Making Sense Of Japan’s Epic Stock Market Bubble

Japanese stocks were in an epic bubble in late 1989. Understanding the size of the bubble gives us important perspective.

From time to time, Jeremy and myself receive questions from readers that are along this line: “Will the stock market of [insert country] be like Japan’s? Compared to its peak in late 1989, the Nikkei 225 Index – a representation of Japanese stocks – is still 40% lower today.”

Source: Yahoo Finance

It’s a good question, because Japanese stocks have indeed given investors a horrible return since late 1989, a period of more than 30 years. But perspective is needed when you’re thinking if any country’s stock market will go through a similar run as Japan’s stock market did from 1989 to today. Here’s some data for you to better understand what Japanese stocks went through back then:

  • Japanese stocks grew by 900% in US dollar terms in seven years from 1982 to 1989; that’s an annualised return of 39% per year.
  • At their peak in late 1989, Japanese stocks carried a CAPE (cyclically-adjusted price-to-earnings) ratio of nearly 100; in comparison, the US stock market’s CAPE ratio was ‘only’ less than 50 during the infamous 1999/2000 dotcom bubble. The CAPE ratio is calculated by dividing a stock’s price with its inflation-adjusted 10-year-average earnings. Near the end of May 2020, Japanese stocks had a CAPE ratio of 19, while US stocks today have a CAPE ratio of 30.

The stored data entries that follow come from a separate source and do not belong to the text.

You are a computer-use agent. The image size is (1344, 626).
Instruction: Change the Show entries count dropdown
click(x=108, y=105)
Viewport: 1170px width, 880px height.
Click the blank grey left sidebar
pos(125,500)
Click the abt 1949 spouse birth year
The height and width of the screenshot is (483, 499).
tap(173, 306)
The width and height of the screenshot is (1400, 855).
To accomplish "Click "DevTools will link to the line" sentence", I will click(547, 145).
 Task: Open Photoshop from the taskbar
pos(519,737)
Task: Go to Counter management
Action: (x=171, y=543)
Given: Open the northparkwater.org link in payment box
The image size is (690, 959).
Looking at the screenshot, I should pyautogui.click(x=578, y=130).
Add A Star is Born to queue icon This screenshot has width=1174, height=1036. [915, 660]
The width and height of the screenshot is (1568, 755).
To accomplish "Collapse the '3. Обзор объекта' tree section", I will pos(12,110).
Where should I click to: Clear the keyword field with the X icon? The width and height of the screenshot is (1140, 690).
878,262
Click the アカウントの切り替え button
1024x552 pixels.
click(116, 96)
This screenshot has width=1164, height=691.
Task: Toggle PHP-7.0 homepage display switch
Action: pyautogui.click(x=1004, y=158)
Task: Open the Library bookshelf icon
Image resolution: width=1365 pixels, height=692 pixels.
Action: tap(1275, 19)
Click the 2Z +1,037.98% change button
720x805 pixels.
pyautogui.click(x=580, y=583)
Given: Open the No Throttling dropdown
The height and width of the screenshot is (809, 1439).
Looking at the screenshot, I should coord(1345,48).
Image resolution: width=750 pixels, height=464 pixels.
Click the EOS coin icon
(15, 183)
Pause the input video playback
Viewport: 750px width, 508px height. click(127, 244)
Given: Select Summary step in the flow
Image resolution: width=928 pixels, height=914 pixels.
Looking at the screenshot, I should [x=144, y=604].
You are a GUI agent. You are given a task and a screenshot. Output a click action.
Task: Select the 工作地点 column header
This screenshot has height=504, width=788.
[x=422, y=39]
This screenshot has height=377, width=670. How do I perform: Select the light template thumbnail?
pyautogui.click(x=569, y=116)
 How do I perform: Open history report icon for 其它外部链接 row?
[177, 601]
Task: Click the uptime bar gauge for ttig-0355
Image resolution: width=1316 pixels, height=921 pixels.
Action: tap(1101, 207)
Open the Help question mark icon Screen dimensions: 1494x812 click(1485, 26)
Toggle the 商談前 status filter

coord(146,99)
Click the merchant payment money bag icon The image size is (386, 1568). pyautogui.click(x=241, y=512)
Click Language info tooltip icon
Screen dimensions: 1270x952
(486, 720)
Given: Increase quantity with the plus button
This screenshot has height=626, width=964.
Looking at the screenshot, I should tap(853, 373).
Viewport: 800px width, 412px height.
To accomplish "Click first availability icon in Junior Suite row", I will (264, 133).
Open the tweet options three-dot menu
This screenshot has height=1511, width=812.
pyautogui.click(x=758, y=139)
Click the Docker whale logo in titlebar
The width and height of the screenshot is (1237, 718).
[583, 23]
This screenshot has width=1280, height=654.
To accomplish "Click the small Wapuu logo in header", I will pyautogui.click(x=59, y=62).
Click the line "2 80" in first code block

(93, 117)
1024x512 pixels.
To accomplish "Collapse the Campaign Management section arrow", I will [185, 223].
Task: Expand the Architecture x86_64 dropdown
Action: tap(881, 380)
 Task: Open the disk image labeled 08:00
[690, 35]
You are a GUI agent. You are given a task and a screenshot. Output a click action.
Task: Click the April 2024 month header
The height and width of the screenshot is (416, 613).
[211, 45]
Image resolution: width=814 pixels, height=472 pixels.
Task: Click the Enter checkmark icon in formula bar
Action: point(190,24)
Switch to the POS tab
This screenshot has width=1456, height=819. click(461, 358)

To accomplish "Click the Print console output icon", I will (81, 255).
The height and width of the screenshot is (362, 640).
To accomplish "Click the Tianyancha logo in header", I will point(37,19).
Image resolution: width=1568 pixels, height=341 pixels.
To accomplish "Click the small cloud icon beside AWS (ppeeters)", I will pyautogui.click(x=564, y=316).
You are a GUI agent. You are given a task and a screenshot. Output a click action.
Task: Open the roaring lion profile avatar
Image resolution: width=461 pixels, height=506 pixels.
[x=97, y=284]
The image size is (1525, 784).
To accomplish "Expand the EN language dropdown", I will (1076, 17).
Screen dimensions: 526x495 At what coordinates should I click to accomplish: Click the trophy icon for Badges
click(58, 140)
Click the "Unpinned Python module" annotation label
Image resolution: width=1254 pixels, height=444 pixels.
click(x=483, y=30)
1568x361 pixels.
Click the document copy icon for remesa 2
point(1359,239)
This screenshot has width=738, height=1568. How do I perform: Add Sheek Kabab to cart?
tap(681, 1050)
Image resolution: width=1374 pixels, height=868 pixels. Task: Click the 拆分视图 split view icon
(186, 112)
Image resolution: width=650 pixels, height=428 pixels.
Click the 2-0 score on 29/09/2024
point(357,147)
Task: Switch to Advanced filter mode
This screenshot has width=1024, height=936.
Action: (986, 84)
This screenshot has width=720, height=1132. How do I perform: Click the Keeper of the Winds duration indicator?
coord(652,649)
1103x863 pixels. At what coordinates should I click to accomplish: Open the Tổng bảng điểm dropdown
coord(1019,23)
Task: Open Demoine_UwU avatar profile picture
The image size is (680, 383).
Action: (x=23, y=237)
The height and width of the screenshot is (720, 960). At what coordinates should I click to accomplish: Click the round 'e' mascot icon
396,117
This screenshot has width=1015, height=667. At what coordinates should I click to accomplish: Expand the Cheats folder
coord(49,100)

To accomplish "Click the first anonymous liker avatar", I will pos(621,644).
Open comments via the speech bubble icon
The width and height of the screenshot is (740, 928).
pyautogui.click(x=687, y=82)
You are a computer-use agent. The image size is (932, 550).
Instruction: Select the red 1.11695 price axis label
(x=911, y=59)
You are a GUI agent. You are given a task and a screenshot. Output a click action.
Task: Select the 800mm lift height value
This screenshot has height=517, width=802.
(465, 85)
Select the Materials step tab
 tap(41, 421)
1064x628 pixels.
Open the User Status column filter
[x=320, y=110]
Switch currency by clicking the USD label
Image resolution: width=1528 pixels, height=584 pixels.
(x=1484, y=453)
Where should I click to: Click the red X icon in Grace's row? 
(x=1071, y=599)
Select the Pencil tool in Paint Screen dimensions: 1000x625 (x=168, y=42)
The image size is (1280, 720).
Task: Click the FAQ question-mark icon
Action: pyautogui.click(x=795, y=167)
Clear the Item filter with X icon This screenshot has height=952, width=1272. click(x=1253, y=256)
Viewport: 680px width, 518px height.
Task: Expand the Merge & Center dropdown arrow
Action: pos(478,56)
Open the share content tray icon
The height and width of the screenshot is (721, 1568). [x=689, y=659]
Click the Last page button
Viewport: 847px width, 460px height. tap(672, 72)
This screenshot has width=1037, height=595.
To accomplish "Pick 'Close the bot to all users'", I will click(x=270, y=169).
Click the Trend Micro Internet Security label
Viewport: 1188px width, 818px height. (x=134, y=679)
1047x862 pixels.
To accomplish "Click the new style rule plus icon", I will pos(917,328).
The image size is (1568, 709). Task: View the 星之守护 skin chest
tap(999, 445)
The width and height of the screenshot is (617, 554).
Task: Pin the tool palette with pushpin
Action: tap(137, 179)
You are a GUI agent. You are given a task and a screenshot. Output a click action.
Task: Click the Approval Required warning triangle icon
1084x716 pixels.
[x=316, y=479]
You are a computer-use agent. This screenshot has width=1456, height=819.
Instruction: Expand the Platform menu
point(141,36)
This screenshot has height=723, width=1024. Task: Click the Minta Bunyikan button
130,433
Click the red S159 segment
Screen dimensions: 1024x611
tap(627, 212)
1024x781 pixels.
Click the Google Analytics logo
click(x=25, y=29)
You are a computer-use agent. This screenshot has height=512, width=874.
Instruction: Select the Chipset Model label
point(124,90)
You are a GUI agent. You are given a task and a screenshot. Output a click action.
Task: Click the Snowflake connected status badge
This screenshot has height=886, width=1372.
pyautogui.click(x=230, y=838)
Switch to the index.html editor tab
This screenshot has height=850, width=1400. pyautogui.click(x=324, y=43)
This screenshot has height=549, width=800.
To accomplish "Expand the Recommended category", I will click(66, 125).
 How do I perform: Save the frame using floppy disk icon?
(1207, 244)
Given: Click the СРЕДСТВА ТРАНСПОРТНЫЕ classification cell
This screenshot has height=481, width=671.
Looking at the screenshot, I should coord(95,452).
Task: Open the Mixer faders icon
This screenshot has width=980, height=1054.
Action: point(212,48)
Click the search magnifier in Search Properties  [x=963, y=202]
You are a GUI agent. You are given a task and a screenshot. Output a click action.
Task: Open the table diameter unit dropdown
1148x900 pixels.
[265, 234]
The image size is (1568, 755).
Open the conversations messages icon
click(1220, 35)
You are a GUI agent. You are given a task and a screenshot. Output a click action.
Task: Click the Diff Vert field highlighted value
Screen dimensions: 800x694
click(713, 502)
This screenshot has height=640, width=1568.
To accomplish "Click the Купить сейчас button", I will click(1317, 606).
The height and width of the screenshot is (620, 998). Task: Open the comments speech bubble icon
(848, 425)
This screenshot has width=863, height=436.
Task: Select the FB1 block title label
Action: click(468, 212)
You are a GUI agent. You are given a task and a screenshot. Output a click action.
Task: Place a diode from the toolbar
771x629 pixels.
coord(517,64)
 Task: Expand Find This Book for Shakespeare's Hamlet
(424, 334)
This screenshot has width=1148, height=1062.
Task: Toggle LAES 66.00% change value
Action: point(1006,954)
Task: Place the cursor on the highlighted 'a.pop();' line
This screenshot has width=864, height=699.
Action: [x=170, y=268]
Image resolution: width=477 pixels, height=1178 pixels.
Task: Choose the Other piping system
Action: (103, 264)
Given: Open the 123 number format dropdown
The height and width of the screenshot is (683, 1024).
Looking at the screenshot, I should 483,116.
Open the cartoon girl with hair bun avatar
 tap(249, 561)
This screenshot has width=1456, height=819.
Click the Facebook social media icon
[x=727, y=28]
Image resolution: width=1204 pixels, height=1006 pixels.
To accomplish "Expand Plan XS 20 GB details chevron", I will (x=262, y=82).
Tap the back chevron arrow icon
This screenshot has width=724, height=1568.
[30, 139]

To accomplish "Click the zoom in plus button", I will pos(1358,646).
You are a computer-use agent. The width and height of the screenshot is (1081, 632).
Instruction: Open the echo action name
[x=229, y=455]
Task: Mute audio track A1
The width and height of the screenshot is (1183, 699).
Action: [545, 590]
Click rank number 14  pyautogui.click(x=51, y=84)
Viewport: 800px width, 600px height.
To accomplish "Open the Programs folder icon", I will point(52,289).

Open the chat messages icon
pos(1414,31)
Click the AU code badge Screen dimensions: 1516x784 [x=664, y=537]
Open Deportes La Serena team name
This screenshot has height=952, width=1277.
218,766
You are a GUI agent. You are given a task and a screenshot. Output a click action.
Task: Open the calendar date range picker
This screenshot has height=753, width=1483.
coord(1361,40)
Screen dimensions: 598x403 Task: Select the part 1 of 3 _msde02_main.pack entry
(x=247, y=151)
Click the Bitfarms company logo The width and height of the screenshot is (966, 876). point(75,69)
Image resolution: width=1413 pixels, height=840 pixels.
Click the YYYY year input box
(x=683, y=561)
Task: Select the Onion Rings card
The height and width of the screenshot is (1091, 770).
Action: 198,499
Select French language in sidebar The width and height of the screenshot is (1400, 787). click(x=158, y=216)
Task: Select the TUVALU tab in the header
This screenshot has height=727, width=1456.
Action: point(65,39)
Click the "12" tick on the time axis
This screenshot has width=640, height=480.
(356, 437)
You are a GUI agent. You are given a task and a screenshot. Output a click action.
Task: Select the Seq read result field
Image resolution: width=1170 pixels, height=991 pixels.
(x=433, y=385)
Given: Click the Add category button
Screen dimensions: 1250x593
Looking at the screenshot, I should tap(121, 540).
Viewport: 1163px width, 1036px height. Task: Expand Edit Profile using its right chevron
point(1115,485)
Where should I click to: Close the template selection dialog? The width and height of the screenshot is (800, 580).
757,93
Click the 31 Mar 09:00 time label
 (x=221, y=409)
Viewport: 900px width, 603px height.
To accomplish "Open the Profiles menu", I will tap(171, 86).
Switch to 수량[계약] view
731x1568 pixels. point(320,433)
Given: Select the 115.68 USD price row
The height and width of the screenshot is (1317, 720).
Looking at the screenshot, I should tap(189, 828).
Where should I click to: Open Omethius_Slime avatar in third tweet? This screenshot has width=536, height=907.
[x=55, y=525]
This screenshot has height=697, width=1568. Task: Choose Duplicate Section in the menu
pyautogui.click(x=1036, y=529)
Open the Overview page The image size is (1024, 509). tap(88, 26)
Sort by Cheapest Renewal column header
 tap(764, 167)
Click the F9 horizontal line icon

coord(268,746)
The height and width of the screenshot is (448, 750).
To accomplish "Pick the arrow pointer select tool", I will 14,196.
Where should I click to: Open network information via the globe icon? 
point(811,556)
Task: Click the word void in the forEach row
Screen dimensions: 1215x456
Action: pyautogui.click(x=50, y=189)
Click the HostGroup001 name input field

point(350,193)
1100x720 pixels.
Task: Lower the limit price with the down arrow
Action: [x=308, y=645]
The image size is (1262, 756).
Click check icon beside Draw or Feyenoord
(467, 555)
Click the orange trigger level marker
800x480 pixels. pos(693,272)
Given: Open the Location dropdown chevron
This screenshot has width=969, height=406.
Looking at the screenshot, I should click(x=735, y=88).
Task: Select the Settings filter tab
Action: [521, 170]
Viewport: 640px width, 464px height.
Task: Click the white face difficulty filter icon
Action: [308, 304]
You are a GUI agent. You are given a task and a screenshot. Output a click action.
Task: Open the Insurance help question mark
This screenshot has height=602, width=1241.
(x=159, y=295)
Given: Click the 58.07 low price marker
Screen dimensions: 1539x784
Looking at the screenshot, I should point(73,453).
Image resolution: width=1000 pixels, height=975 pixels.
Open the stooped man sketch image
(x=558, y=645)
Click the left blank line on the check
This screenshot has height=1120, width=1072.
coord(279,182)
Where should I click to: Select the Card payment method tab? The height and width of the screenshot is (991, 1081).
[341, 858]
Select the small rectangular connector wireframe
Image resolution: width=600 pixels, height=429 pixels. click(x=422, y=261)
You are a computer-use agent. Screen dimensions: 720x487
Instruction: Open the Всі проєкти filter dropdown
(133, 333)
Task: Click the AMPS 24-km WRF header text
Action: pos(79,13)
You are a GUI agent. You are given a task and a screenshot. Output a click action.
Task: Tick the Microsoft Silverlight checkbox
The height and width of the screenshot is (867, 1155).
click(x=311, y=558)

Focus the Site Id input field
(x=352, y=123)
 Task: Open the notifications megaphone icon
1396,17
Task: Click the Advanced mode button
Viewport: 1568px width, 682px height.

The data above show clearly that Japanese stocks were in an epic bubble in late 1989. It is the bursting of the bubble that has caused the painful loss delivered by Japan’s stock market since then. 

If you’re worried about the potential for any country’s stock market to repeat the 1989-present run that Japanese stocks have had, then you should study the valuations of the country’s stock market. But you should note that there are two things that looking at valuations cannot do.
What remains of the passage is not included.